Burlington mobile homes reappraised incorrectly; city fixing the mistake
BURLINGTON, Vt. (WCAX) - The city of Burlington says there was a mistake made when reappraising mobile homes in the city. It led some owners to have major sticker shock this week when they received their reappraisal letters which showed some units valued at $100,000 more than the true value.
“We called and complained about it because we were afraid we were going to pay taxes on that kind of money,” said Henry Sweetser, who lives in the North Avenue Co-Op.
“The trailer itself is worth $9,100 and they doubled it, $18,200. I almost fell out of the chair when I read it,” said Rik Fenton, who has lived at the co-op for 49 years.
Residents at the North Avenue Co-Op knew something was wrong when they opened their letters. On the city assessor’s website, some of these homes are valued at much more than they are worth. City Assessor John Vickery says the vendor they contract with used the wrong metric to value the homes.
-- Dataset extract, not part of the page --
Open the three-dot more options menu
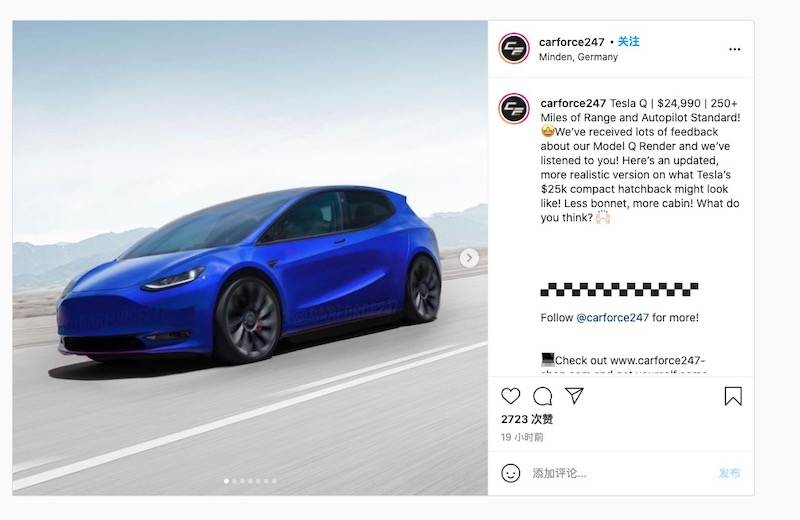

“It’s not a difficult fix, but that multiplier was applied to all mobile homes, so all of them need to be reassessed and that’s what we are going to be doing,” Vickery said.
Because it has been so long since the last reappraisal, many can expect their home prices to go up because of the citywide reassessment.
“The market has changed significantly and that’s why there’s a big adjustment from the prior values to the new values,” Vickery said.
He encourages everyone to take a look at the document they are sent and make sure everything is correct, such as the number of bedrooms and bathrooms.
“At this time this is the process where the public gets involved. Homeowners need to take a look at their assessment, review the data on it and let us know if there’s a concern,” Vickery said.
The reappraisal is done periodically to make housing prices more equitable throughout the city for the tax base.
“Properties don’t appreciate at the same pace and the same rate over time. Condos don’t perform as well as single-family homes or industrial properties, so it’s a resetting for equitable purposes so the taxes that are paid are fair,” Vickery explained.
As for the mobile homes, they will be reappraised and owners should expect a letter with the brand new value around May 5 which is a relief to many.
“It’s going to work out, they gotta work something out because we can’t afford that kind of money. I don’t know about anyone else in here but I know I can’t and I know a lot of them can’t,” Sweetser said.